WE CAN BUMP THIS EVEN MORE

:3 I think "a couple" is supposed to mean "two..."


----------



## Dewgong

Bumpbumpitybump

I usually equate 'a couple' with 'a few' which means more than two sometimes. 


:o


----------



## Vladimir Putin's LJ

uuugghh I'm sooo sorry you guys, I've just been busy with my trips to Holland and Portugal and the hole in my roof and I just remembered I still have to empty the washing machine and make lunch but
I will update today


----------



## cheesecake

Yay update today!

....hopefully >.>


----------



## Vladimir Putin's LJ

cheesecake said:


> Yay update today!
> 
> ....hopefully >.>


Only not because timetables suck

Everyone think of stuff to name the alien baby while I go to Rotterdam.


----------



## shadow_lugia

We could name it E.T. :D


----------



## cheesecake

> We could name it E.T. :D


Definatley.


----------



## Flareth

Female
---
Jax (You don't have to ^_^)
Aria
Kira

Male
----
Zeke 
John
Rob

How are those for alien names?


----------



## shadow_lugia

And if it's a guy we could name it Yoda


----------



## Zeph

Nice update. And hooray for Private School!

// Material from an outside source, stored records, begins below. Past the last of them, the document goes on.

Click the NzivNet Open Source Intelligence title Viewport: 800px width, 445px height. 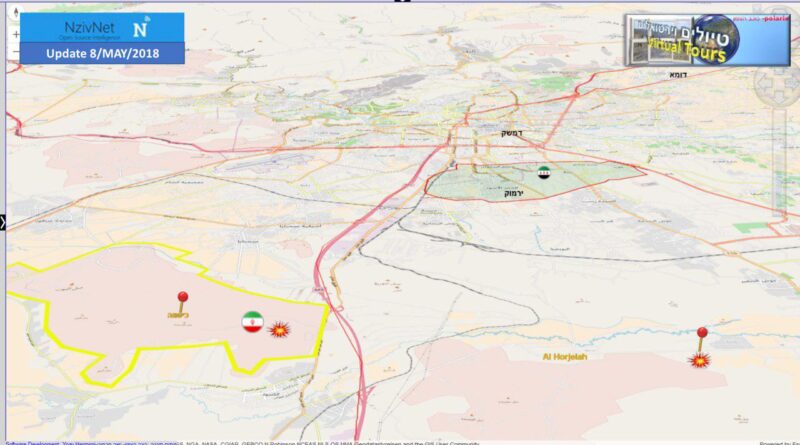coord(80,26)
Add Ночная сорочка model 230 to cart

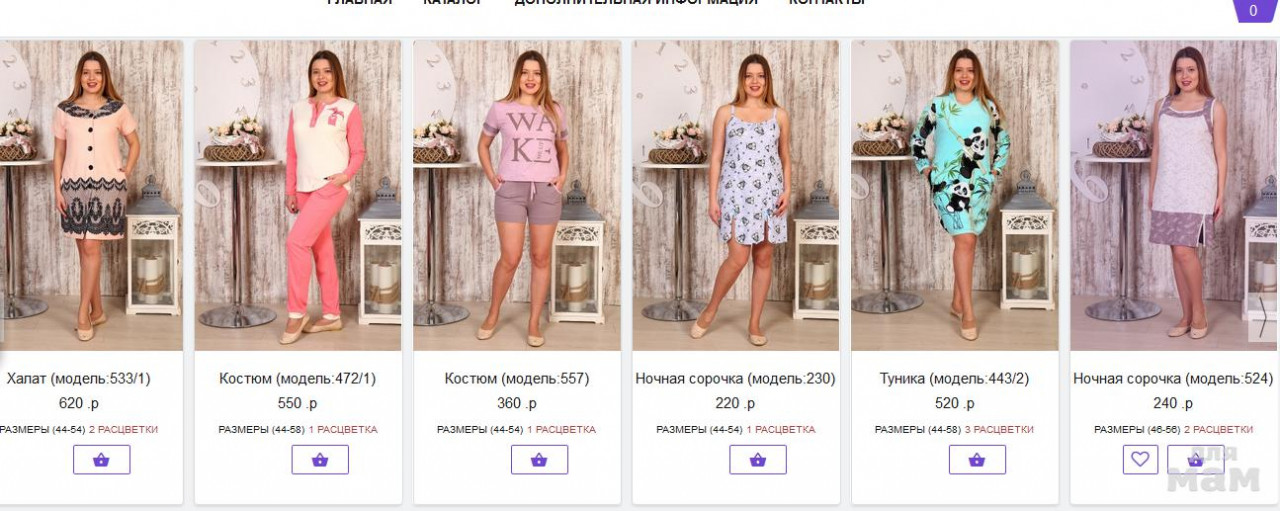pyautogui.click(x=758, y=460)
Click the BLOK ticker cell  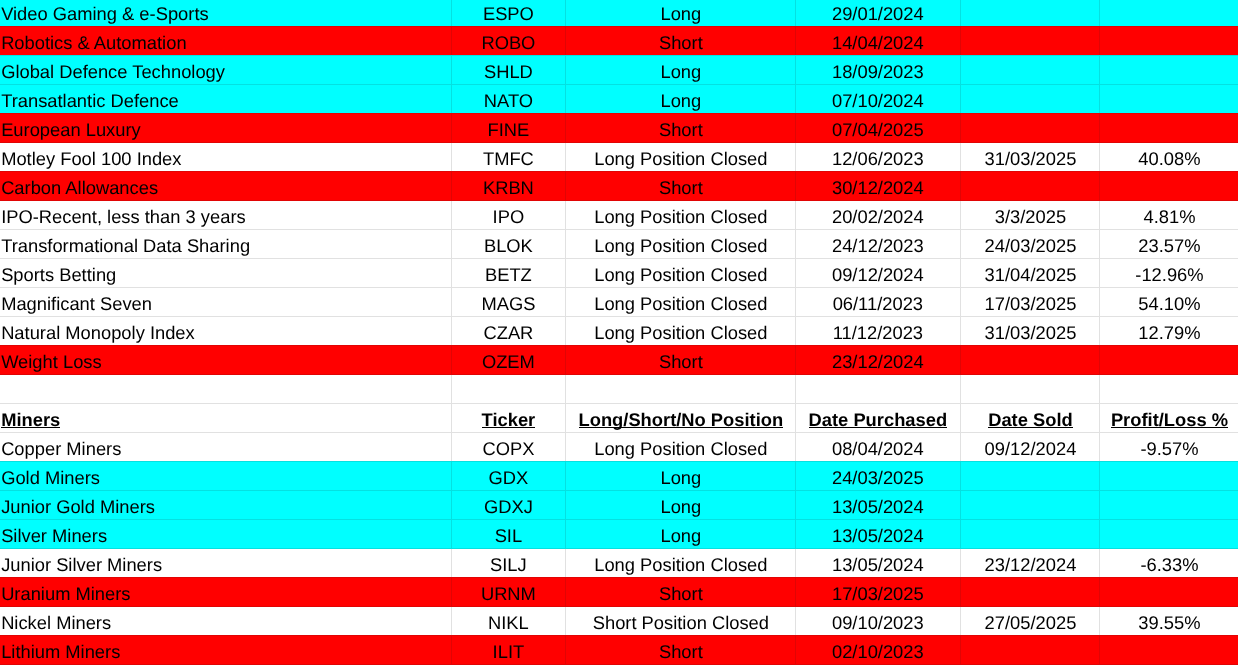click(x=508, y=246)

Now, Zeph's clothes as a teen. For the top, maybe something colourful and happy like he has at the moment, and then just ordinary jeans for the bottom.


----------



## Ambipom

Name the alien Deoxys, Yoda, or Chewbacca if it's a boy, and for a girl...

i got nothing


----------



## shadow_lugia

;-; But Deoxys is a girl


----------



## Icalasari

Fgraktm

That sounds alien :D


----------



## shadow_lugia

DD: You're not even proud of how you can cook now?


----------



## The Quicker Picker-Upper

I demand that the baby be named *Lord Xenu*.


----------



## hopeandjoy

Uchuujin. Isn't it awesome? =D


----------



## Zeph

Allodapósmoro. Alien baby.

Or Prasinipaidikítouthanatou. Green child of death.

Or just ignore my suggestions completely.


----------



## shadow_lugia

What does it look like anyway? Is it like in the original Sims where you're just kissing and then the pop-up box comes and just BOOM appears next to the people, or is it a really grose thing that you don't want to take a screenshot of but will just to make us throw up?


----------



## Flora

Nah, it's just like "ARGH THE PAIN."


----------



## Zeph

Well, first they have to be in bed, and then you choose 'Try for baby' from the actions list on the bed. Justlike with 'Woohoo', they go under the covers and the bed stars shaking around and they sort of yell and laugh and things, sparks fly, whatever. If you're successful, you hear a lullaby, and then over the next three days the woman gets bigger and bigger until you get a cutscene where they're surrounded by people, you hear her in pain and suddenly someone turns around holding a baby.

As for alien babies, it's the same process except there's no, erm, visible baby-making process, the man just gets abducted and comes back later pregnant.


----------



## Flora

Yeah, what he said.

Also, ZC, your names scare me. D:


----------



## Zeph

My names? *Is confuzzled*


----------



## Flora

The Greek ones.  They're really looooooooooooooong... D:


----------



## Zeph

Oh. Yeah. Those ones =P


----------



## Flora

Long names scaaare me. O_O


----------



## Ambipom

The Quicker Picker-Upper said:


> I demand that the baby be named *Lord Xenu*.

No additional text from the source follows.